• [TASK DESCRIPTION]: Write out all the data verbatim. Skip images.
○ ○ ○ ○ ○ ○ ○
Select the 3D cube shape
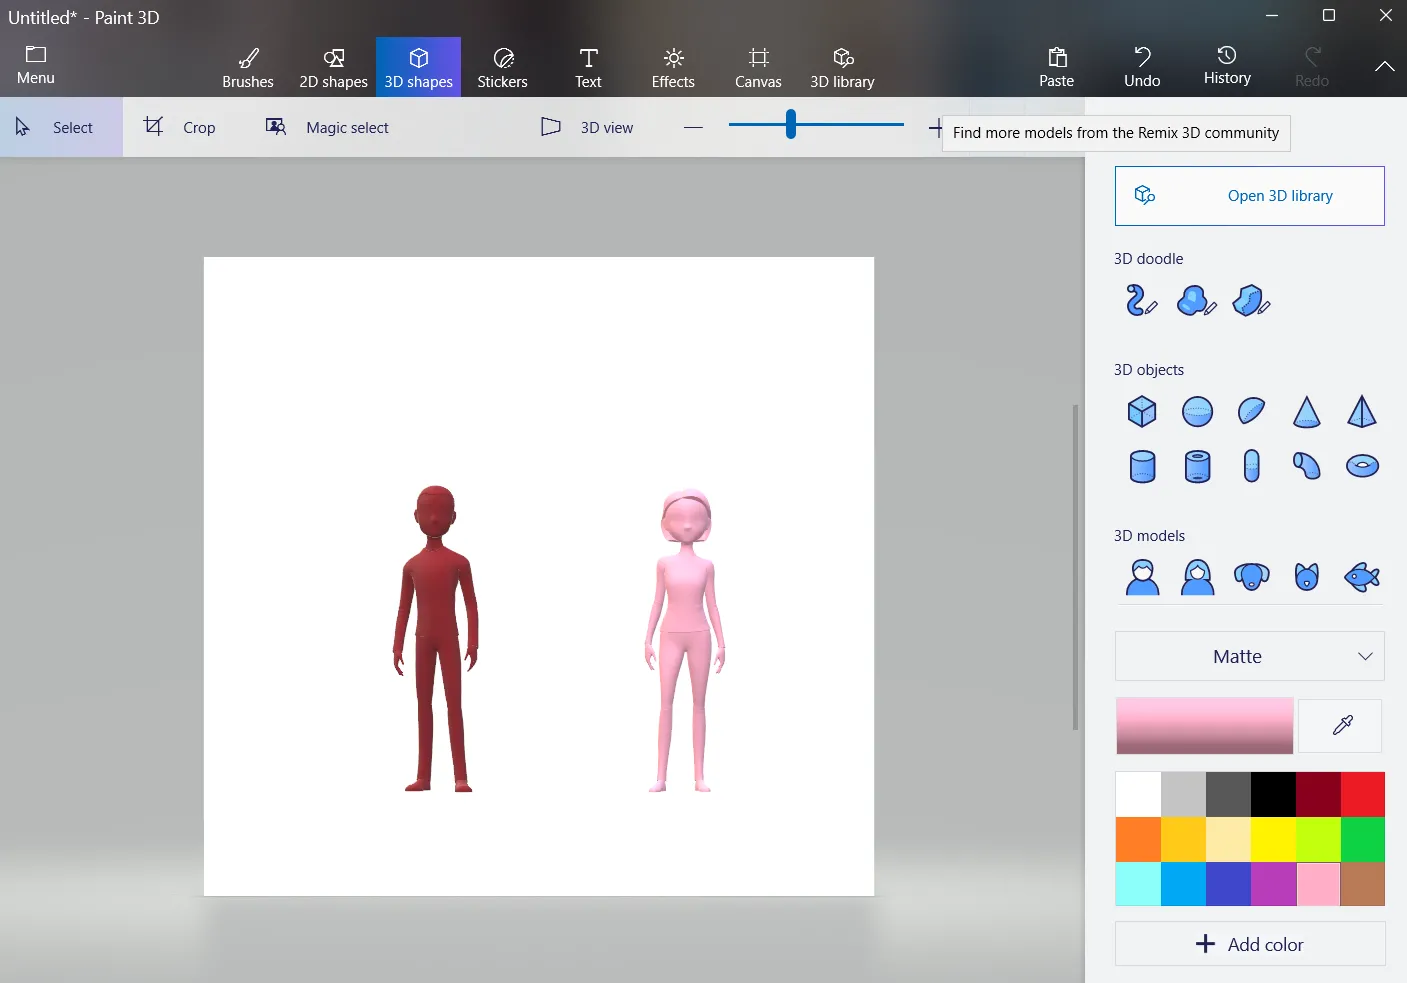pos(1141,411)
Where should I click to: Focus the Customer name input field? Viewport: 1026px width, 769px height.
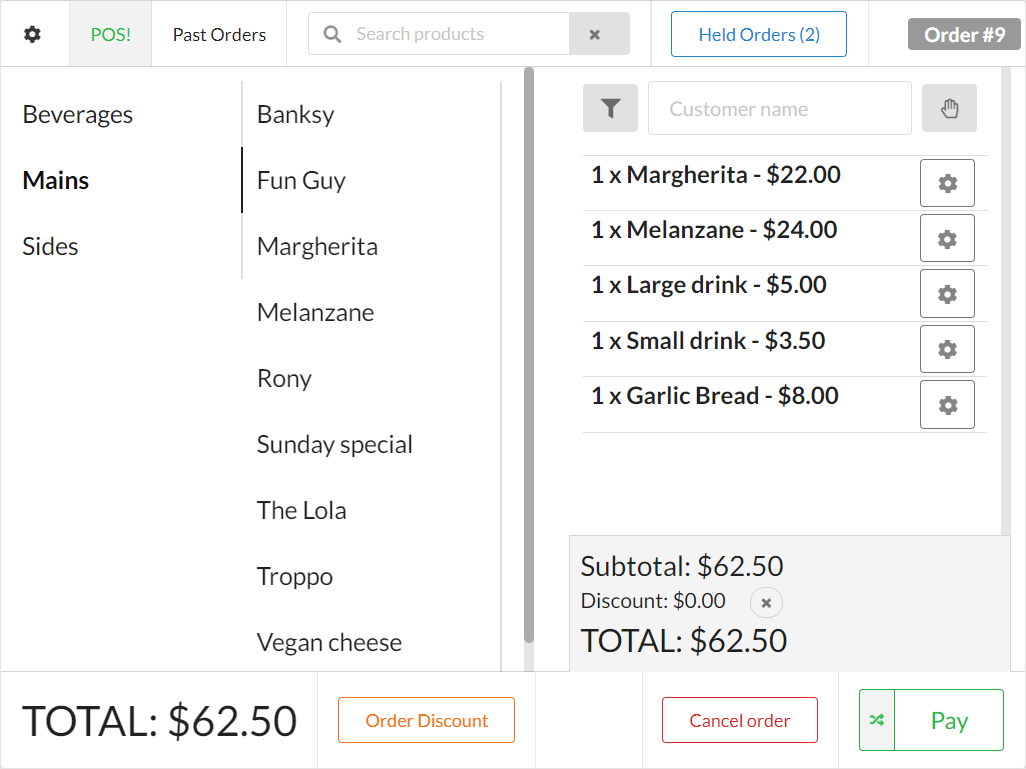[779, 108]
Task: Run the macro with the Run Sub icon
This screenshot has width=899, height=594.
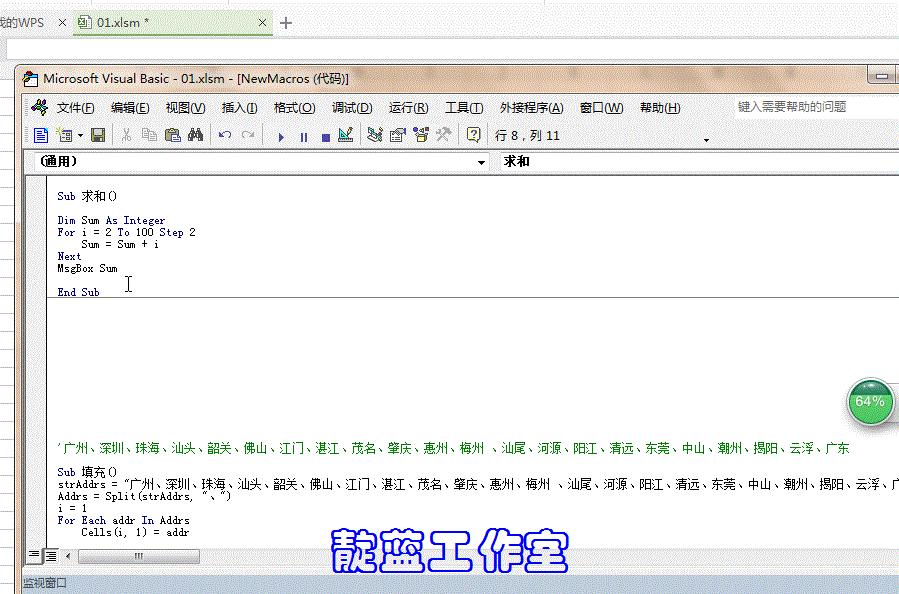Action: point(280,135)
○ ○ ○ ○ ○ ○ ○
• [THE ANSWER]:
Select the 3D cube shape
pos(1141,411)
Where should I click to: Focus the Customer name input field? Viewport: 1026px width, 769px height.
[779, 108]
Task: Run the macro with the Run Sub icon
This screenshot has width=899, height=594.
Action: point(280,135)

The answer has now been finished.